Thallium binding to native and radiation-inactivated Na +/K +-ATPase

Abstract

The number of high-affinity K +-binding sites on purified Na +/K +-ATPase from pig kidney outer medulla has been assessed by measurement of equilibrium binding of thallous thallium, Tl +, under conditions (low ionic strength, absence of Na + and Tris +) where the enzyme is in the E 2-forms. Na +/K +-ATPase has two identical Tl + sites per ADP site, and the dissociation constant varies between 2 and 9 μM. These values are identical to those for Tl + occlusion found previously by us, indicating that all high-affinity binding leads to occlusion. The specific binding was obtained after subtraction of a separately characterized unspecific adsorption of Tl + to the enzyme preparations.

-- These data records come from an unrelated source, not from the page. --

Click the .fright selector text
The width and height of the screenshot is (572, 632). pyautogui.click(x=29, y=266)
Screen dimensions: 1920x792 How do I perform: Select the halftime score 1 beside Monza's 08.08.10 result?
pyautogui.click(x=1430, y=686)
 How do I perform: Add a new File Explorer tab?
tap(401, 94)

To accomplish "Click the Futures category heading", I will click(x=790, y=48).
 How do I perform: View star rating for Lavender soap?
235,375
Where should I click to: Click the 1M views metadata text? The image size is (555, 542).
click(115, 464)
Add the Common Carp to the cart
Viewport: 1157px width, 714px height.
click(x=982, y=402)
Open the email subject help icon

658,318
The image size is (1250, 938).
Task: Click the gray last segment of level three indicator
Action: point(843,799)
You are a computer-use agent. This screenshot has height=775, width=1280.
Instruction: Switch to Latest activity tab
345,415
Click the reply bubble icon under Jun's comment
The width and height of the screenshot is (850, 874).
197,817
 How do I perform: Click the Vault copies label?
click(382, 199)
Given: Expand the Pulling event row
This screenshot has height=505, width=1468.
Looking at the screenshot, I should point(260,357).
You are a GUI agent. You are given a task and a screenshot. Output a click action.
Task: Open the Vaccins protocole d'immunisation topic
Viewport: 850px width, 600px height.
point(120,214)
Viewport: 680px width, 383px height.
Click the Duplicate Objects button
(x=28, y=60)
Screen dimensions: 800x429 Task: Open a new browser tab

Radiation inactivation leads to formation of modified peptides having two Tl +-binding sites with positive cooperativity, the second site-dissociation constant approximating that for the native sites. The radiation inactivation size (RIS) for total, specific Tl + binding is 71 kDa, and the RIS for Tl + binding with original affinity is approx. 190 kDa, equal to that of Na +/K +-ATPase activity and to that for Tl + occlusion with native affinity. This latter RIS value confirms our recent theory that in situ the two catalytic peptides of Na +/K +-ATPase are closely associated. The 71 kDa value obtained for total Tl + sites is equal to that for total binding of ATP and ADP and it is clearly smaller than the molecular mass of one catalytic subunit (112 kDa). The Tl +-binding experiments reported thus supports the notion that radiation inactivation of Na +/K +-ATPase is a stepwise rather than an all or none process.